Personal information
- Full name: Carlos Blanco Moreno
- Date of birth: 1 June 1996 (age 30)
- Place of birth: Barcelona, Spain
- Height: 1.88 m (6 ft 2 in)
- Position: Centre back

Team information
- Current team: Sant Andreu
- Number: 4

Youth career
- 2002–2004: Cornellà
- 2004–2006: Espanyol
- 2006–2014: Barcelona
- 2014–2016: Juventus

Senior career*
- Years: Team / Apps / (Gls)
- 2016–2017: Juventus / 0 / (0)
- 2016–2017: → Lausanne (loan) / 0 / (0)
- 2016–2017: → Team Vaud U21 (loan) / 2 / (0)
- 2017–2018: Gimnàstic / 4 / (0)
- 2018: → Betis B (loan) / 15 / (0)
- 2018–2020: Villarreal B / 44 / (0)
- 2020–2021: Marbella / 13 / (2)
- 2021–2022: Alcoyano / 20 / (2)
- 2022–2023: Cornellà / 21 / (1)
- 2023–2024: San Fernando / 27 / (3)
- 2024–2025: Sestao River / 12 / (0)
- 2025: Alcoyano / 6 / (0)
- 2025–: Sant Andreu / 30 / (4)

= Carlos Blanco (footballer, born 1996) =

Spanish footballer

Carlos Blanco Moreno (born 1 June 1996) is a Spanish footballer who plays for Sant Andreu as a central defender.

==Club career==
Born in Barcelona, Catalonia, Blanco joined FC Barcelona's prolific youth setup in 2006, after representing UE Cornellà and RCD Espanyol.

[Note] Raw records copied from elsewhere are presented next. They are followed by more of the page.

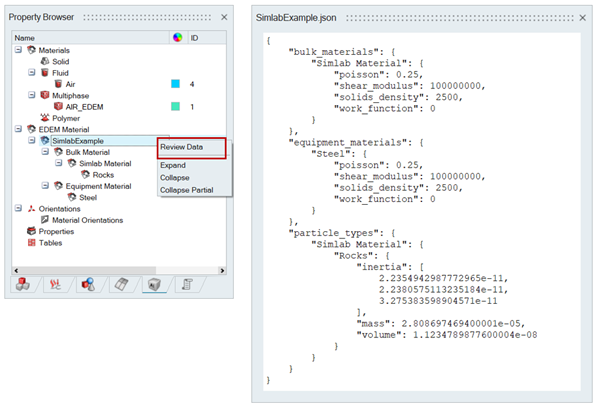Screen dimensions: 602x405
Task: Click the Air material color swatch
Action: point(176,85)
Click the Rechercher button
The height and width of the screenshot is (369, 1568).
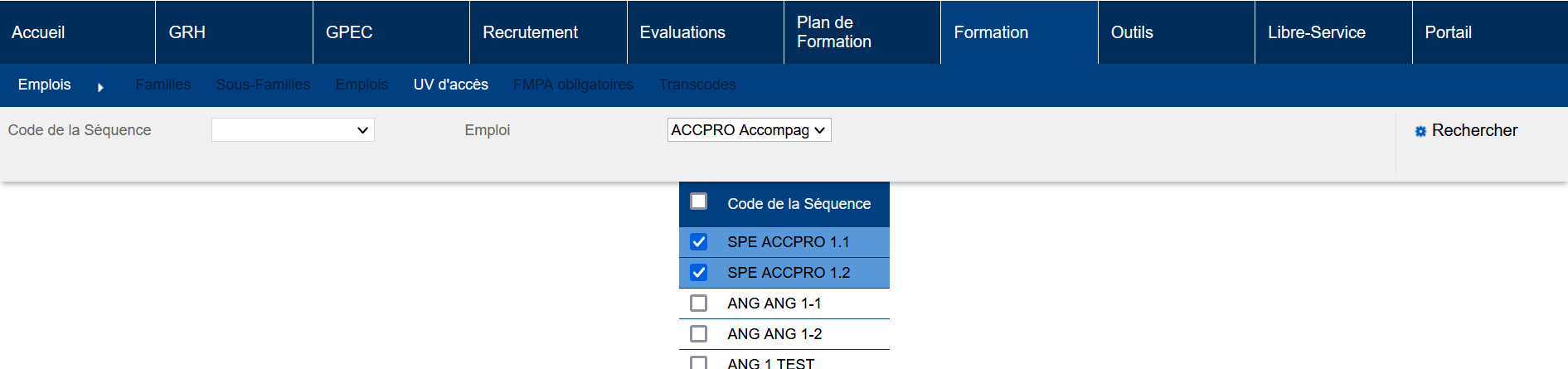coord(1473,130)
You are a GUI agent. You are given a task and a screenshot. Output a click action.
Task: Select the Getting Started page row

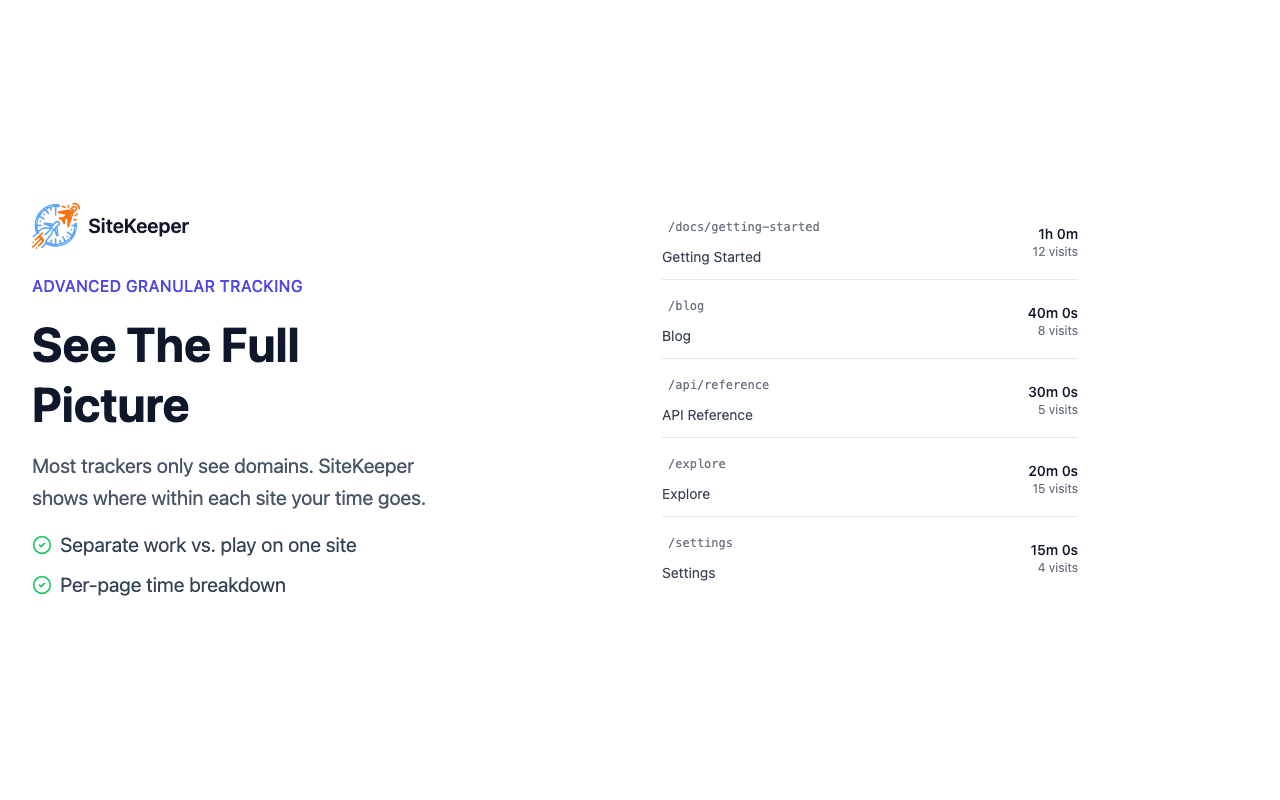711,257
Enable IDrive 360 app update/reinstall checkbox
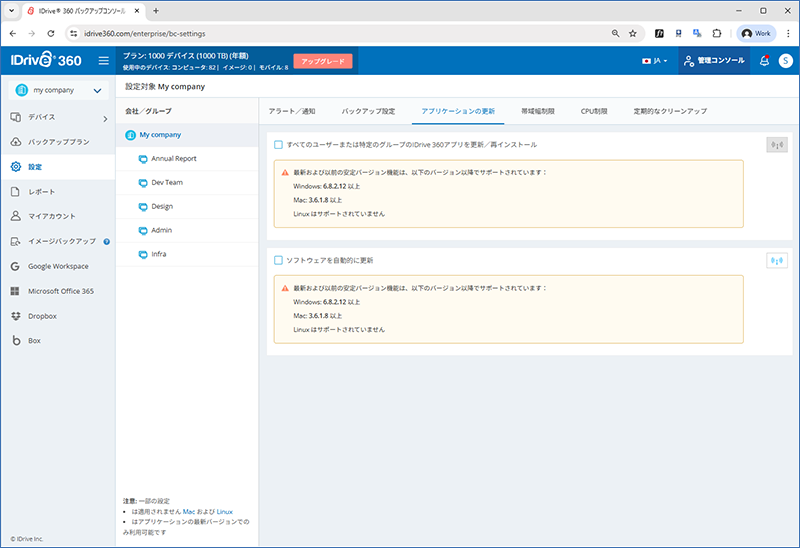This screenshot has width=800, height=548. [x=279, y=145]
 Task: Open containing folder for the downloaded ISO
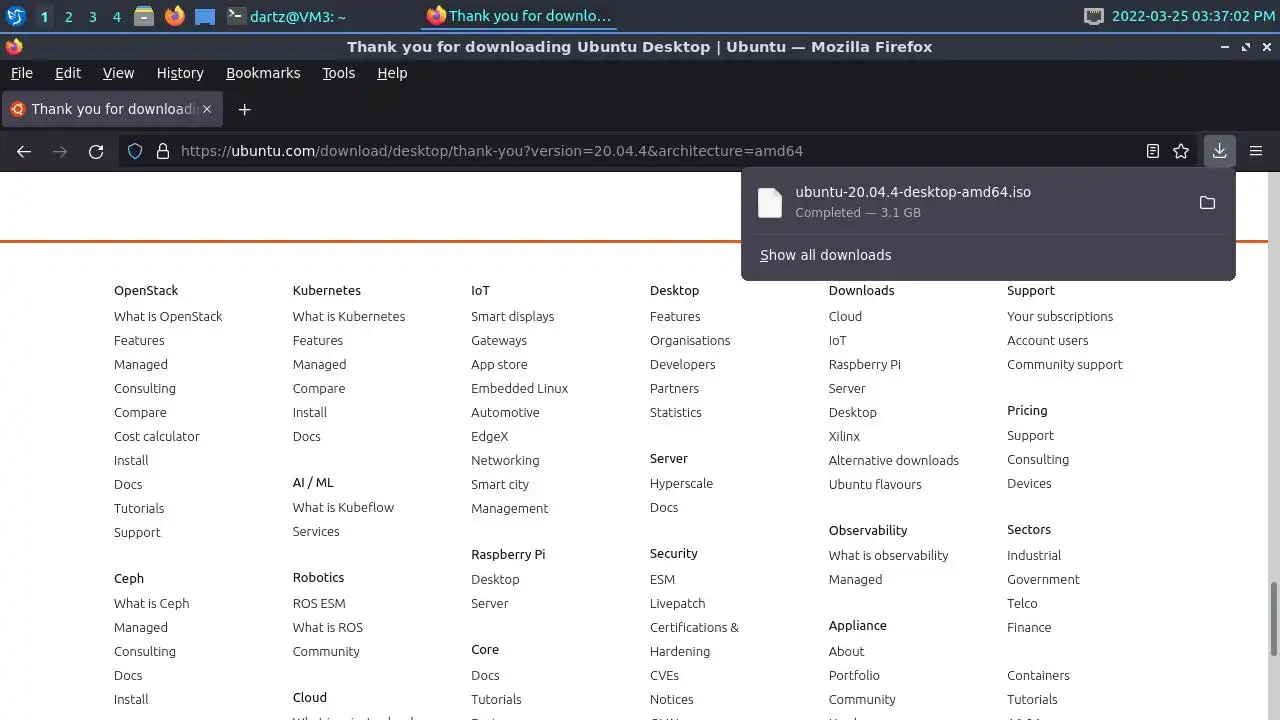(1207, 202)
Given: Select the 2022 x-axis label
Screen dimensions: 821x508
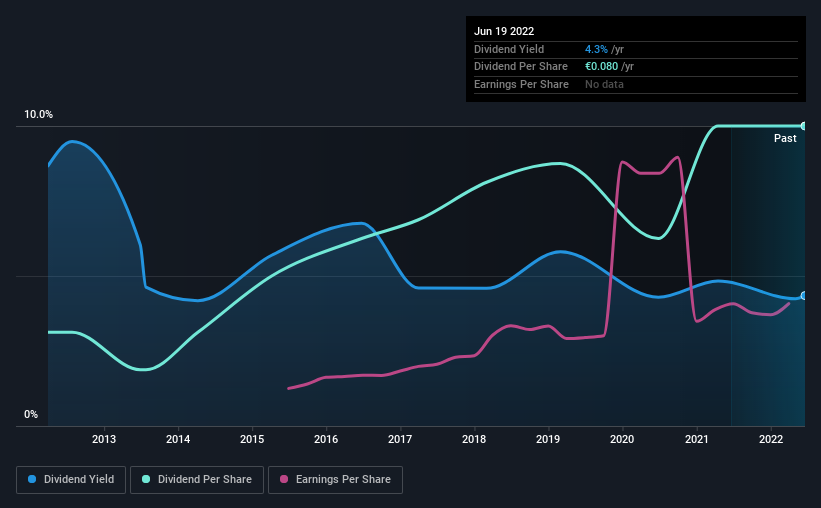Looking at the screenshot, I should coord(771,439).
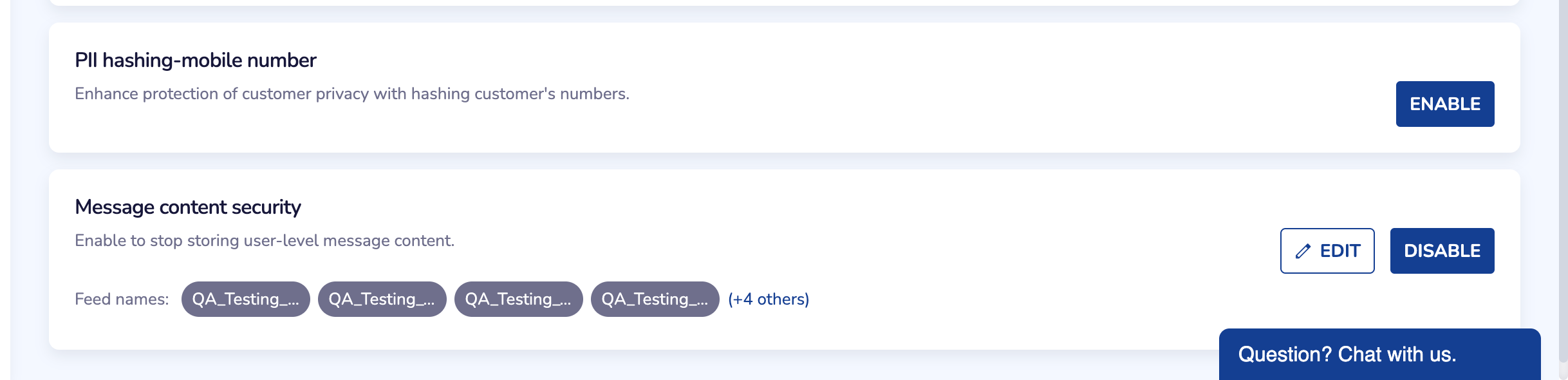Click the 'Message content security' heading

[187, 207]
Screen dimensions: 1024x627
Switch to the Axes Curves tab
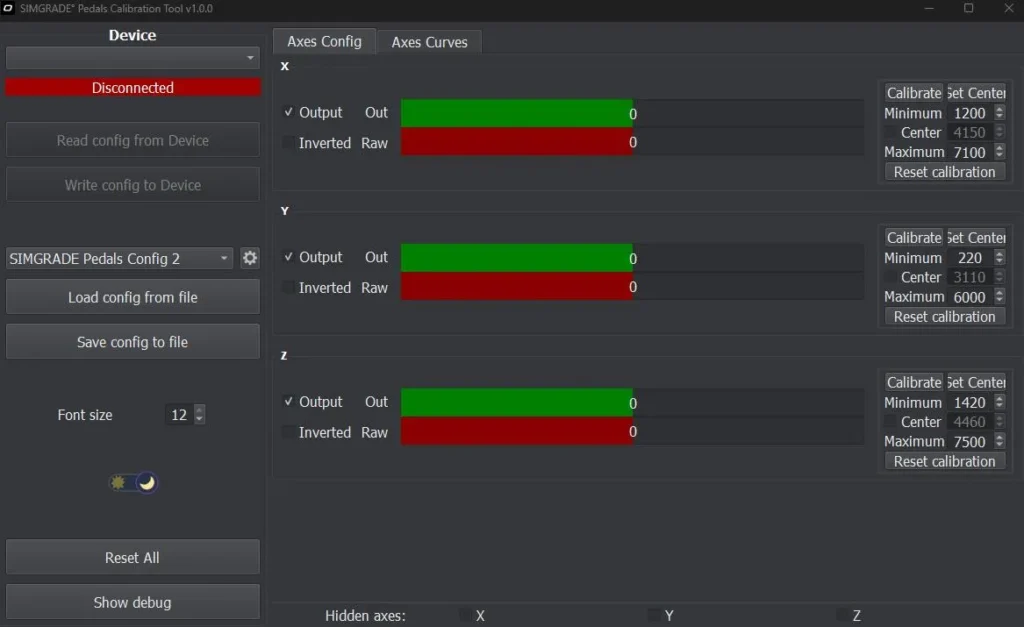click(x=429, y=42)
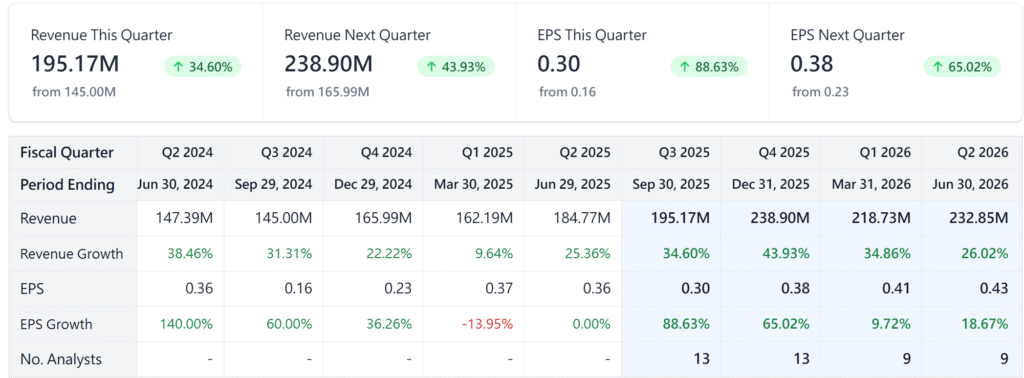Click the 34.60% revenue growth badge

(202, 67)
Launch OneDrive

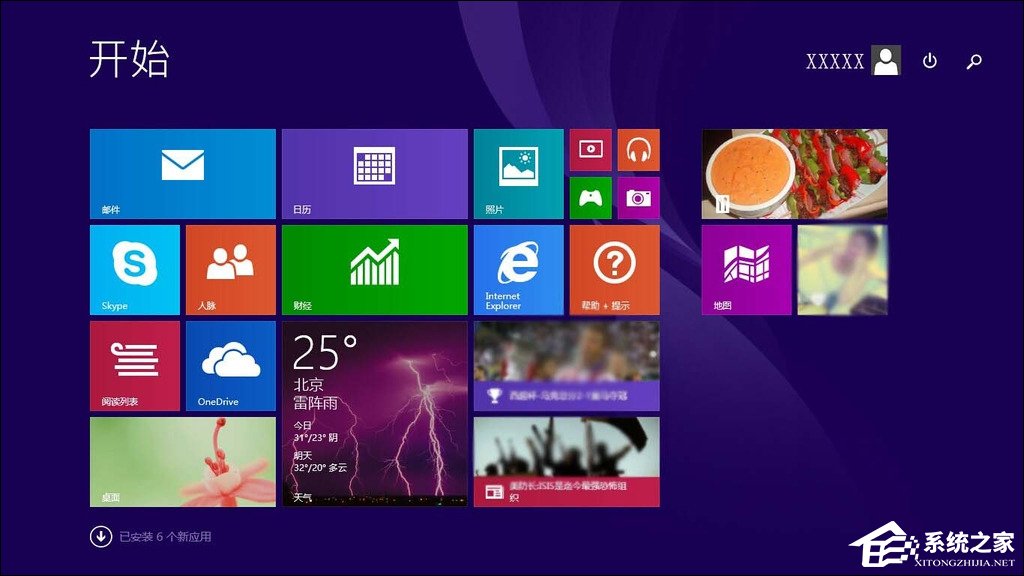(230, 364)
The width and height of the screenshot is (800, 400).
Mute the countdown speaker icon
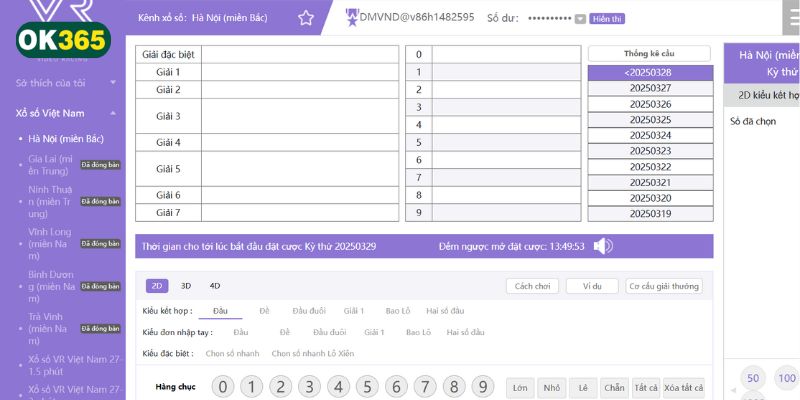point(603,246)
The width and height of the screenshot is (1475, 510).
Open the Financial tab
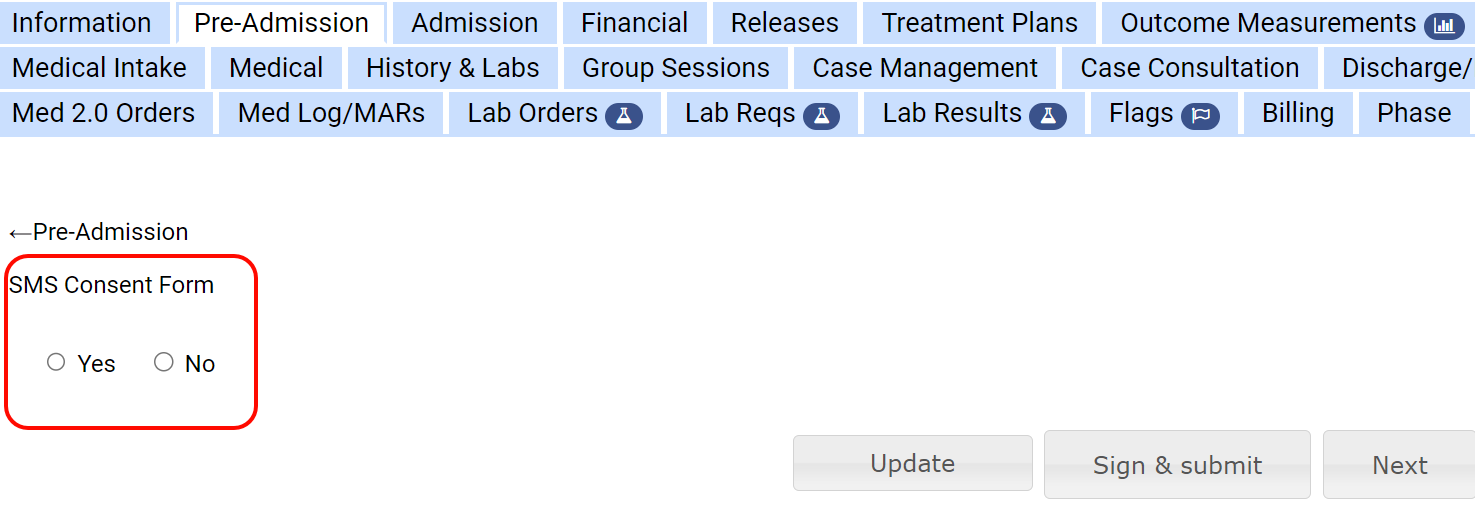pyautogui.click(x=634, y=23)
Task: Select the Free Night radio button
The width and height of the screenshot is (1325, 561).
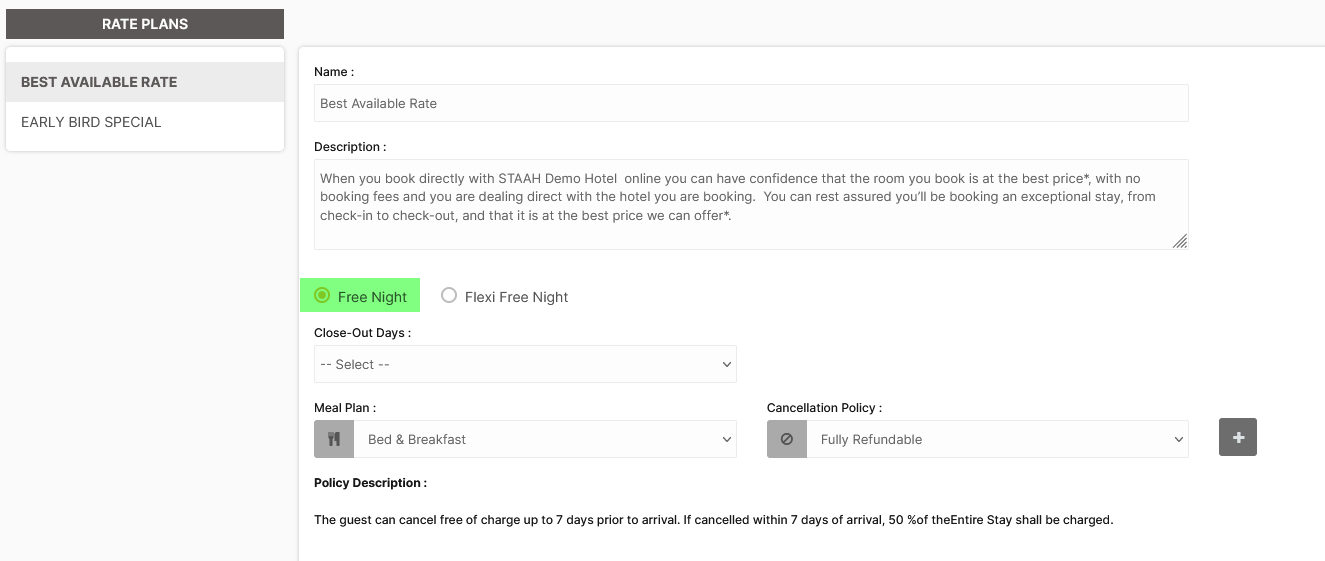Action: click(x=322, y=296)
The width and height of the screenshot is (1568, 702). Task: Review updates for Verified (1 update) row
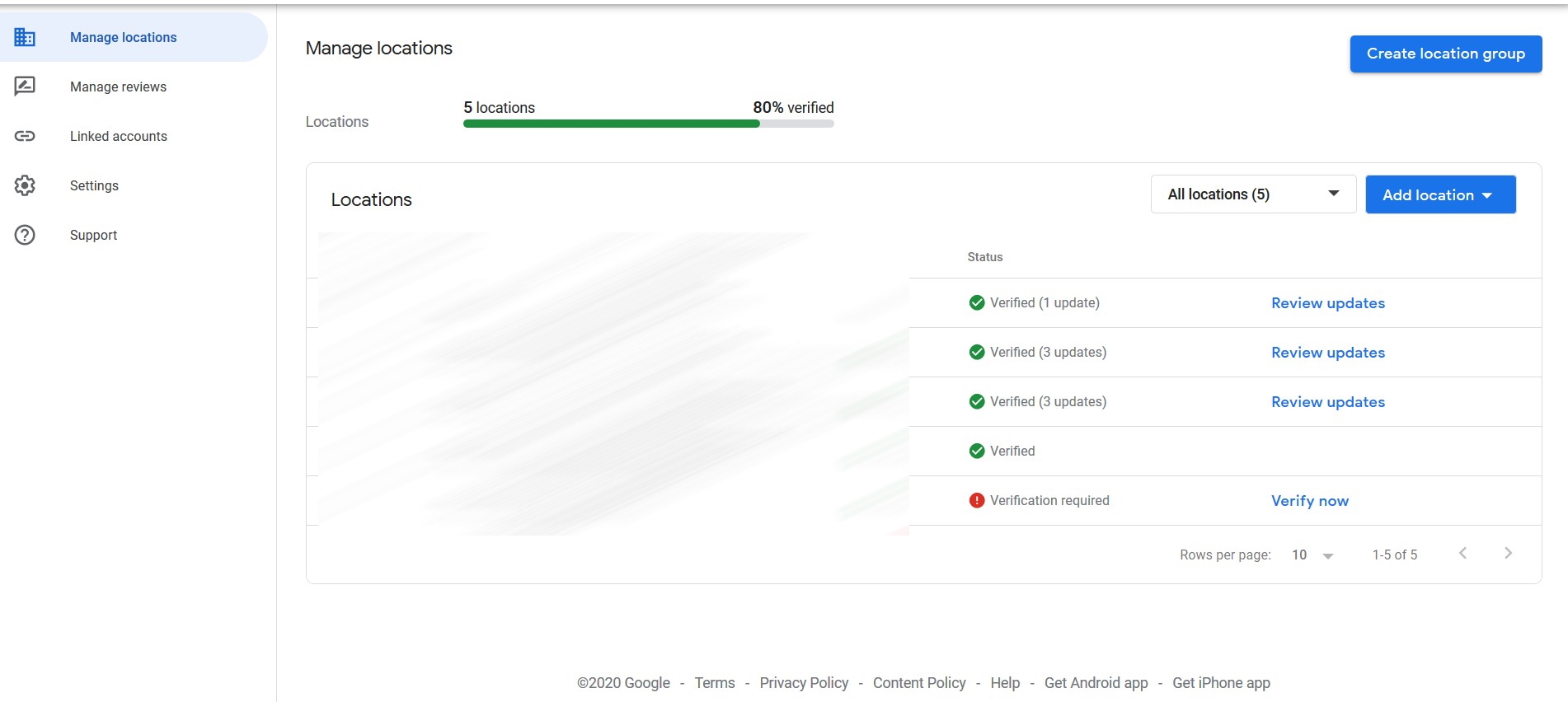[1328, 302]

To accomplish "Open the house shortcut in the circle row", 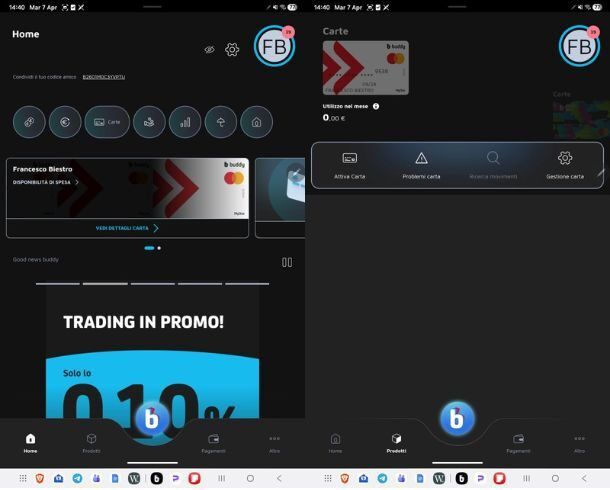I will point(256,122).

On 18 July 2014, after cutting ties with Barça, he joined Juventus FC on a free transfer.

On 30 August 2016, Blanco was loaned to Swiss Super League side FC Lausanne-Sport for one year, with Andi Zeqiri moving in the opposite direction. He made his senior debut on 16 September, starting in a 1–3 Swiss Cup away loss against FC Köniz; it was his maiden appearance for the club.

On 11 July 2017, Blanco signed a two-year contract with Segunda División club Gimnàstic de Tarragona. He made his professional debut on 5 September, starting in a 1–1 Copa del Rey home draw against CD Lugo (1–3 loss on penalties).

On 11 January 2018, Blanco was loaned to Betis Deportivo Balompié until June. On 10 July, he terminated his contract with Nàstic, and signed for Villarreal CF B two days later.

On 27 July 2024, Blanco joined Sestao River in the third tier.